Brief ▸
After finding the line that contains "You are a computer-use" in the entries below, retype it and every following line precisely, the last included.

== Segment start ==

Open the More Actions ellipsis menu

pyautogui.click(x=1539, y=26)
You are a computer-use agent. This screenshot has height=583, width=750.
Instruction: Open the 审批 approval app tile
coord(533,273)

== Segment end ==

Answer ▸
You are a computer-use agent. This screenshot has height=583, width=750.
Instruction: Open the 审批 approval app tile
coord(533,273)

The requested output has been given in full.